Manusia merupakan Homo sacre (dari bahasa Yunani) yang berarti sakral. Karena sakral, manusia bisa dipuja, namun bisa dimusnahkan tanpa aturan. Ini berkaitan dengan seks. Seks yang merupakan sesuatu yang sakral mencoba dimusnahkan dengan cara direpresi selama berabad-abad, contohnya adalah tabu, sensorship, dll. Represi bisa terbentuk karena adanya kuasa di dalam diskursus tersebut. Diskursus negara mengenai seks salah satunya adalah dalam zona reproduksi. Ketika jaman kapitalisme awal, zona ini diupayakan untuk menekankan produktivitasa suplai buruh.

Adegan teatrikal wujud represi terhadap seks pada demonstrasi RUU APP.

Represi terhadap seks berada dalam ranah agama, pendidikan, pemerintahan, dan kesehatan. 'Sunat' merupakan bentuk represi terhadap seks yang sangat patriarki. Sunat pada laki-laki difungsikan untuk memberikan kenikmatan nantinya, sementara pada perempuan adalah untuk menekan birahi (ini oleh kaum feminis disebut sebagai pengebirian).
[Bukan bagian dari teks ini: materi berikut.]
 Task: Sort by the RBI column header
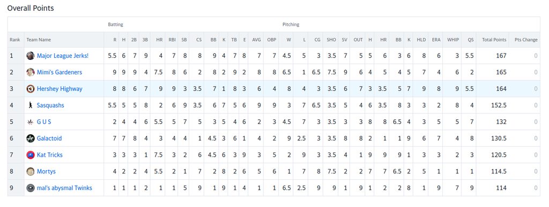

Manusia bersinggungan dengan benda lewat sensasi indra. Dari sini, informasi yang masuk ke otak tentang benda tersebut disebut representasi. Penganut Cartesian (Cogito Ergo Sum) berargumen bahwa representasi-representasi ini dipakai untuk hidup. Representasi ini sendiri bentuknya beragam, dan salah satunya adalah bahasa. Melalui bahasa, menjadi lebih mudah cara kerja pemaknaan sesuatu karena telah dikelompokkan secara tidak sadar melalui otak. Di kemudian hari, argumen Cartesian ini dibantah oleh beberapa pihak, yaitu Giddens, James Gibson, Heidegger, dan Bourdieu. Menurut Bourdieu, manusia bersinggungan dengan benda karena ada skill (yang dilatih). Ini seolah-olah menandakan bahwa tidak perlu ada representasi karena dilakukan lewat gestur, perilaku. Disini, manusia tidak sekedar menjalani hidupnya (living), tetapi juga dwelling atau trial dan error. Dari sinilah muncul adanya improvisasi dalam berperilaku.